Un énième épisode de bras de fer opposant l’État haïtien à la Société générale d’énergie S.A. (SOGENER). L’entreprise dirigée par Jean Marie Vorbe somme l’Etat haïtien, via la banque centrale, l’EDH, le ministère des Travaux publics, le ministère des Finances et la DGI, de payer la somme de 202 765 290 dollars américains ou l’équivalent en gourdes au taux du jour fixé par la BRH. Ce montant, explique Me Martine Chevalier, avocate de la compagnie, représente le montant de l’énergie électrique vendue à l’EDH et à l’État haïtien pour la période allant de 2012 à 2019. De plus, l’entreprise demande à l’État de payer 20 260 129 dollars américains, représentant les honoraires de l’avocat poursuivant et 10 000 gourdes représentant les frais huissiers.

Cette sommation arrive après celle formulée par des avocats de l’Etat haïtien dans laquelle il est demandé à Sogener de restituer à l’État la somme de 123 millions de dollars. Cette somme, soulignent les avocats Osner Févry, Ephésien Joissaint, Fritzo Canton et Newton Louis St Juste, représente le montant de plusieurs cas de surfacturation et de paiements indûment effectués par l’EDH à la Sogener pour la période allant de 2007 à 2015 au cours de l’exécution du contrat liant les parties. Les avocats disent s’appuyer sur le rapport intérimaire d’expertise daté du 3 novembre 2015.

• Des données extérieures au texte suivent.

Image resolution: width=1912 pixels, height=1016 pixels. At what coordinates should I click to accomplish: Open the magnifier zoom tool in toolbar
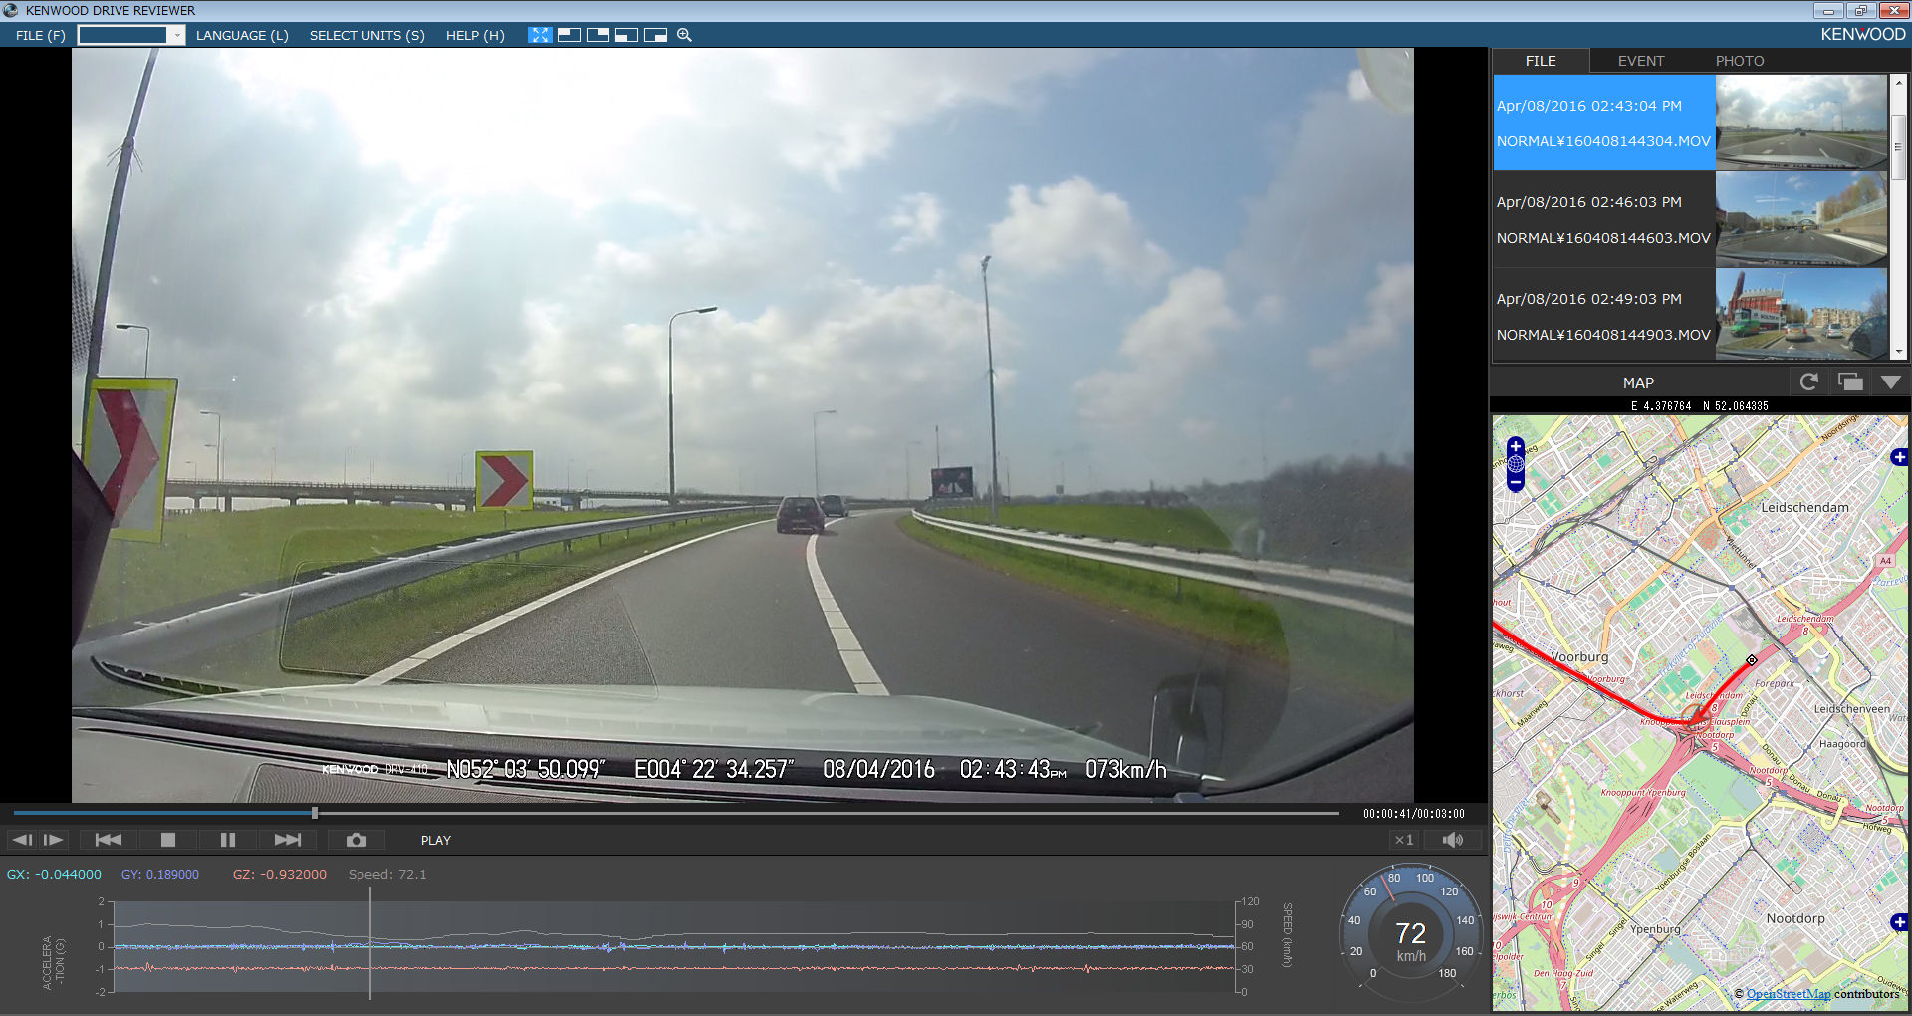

Le gouvernement haïtien, après avoir annoncé la résiliation des contrats liant l’État haïtien aux entreprises qui fournissent l’énergie électrique, a également demandé à la BRH de suspendre la lettre de crédit émise en faveur de Sogener. En effet, le bureau du secrétaire d’État à la Communication a informé la population haïtienne en général que l’État haïtien, agissant à travers le ministère de l’Économie et des Finances (MEF), le ministère des Travaux publics, Transports et Communications (MTPTC), la Direction générale des impôts (DGI) et les firmes privées d’avocats, a décidé, par une signification d’acte par voie d’huissier, de demander à la Banque de la République d’Haïti (BRH) de suspendre la lettre de crédit émise en faveur de la Sogener dans le cadre du contrat de fourniture d’électricité à l’Électricité d’Haïti (Ed’H).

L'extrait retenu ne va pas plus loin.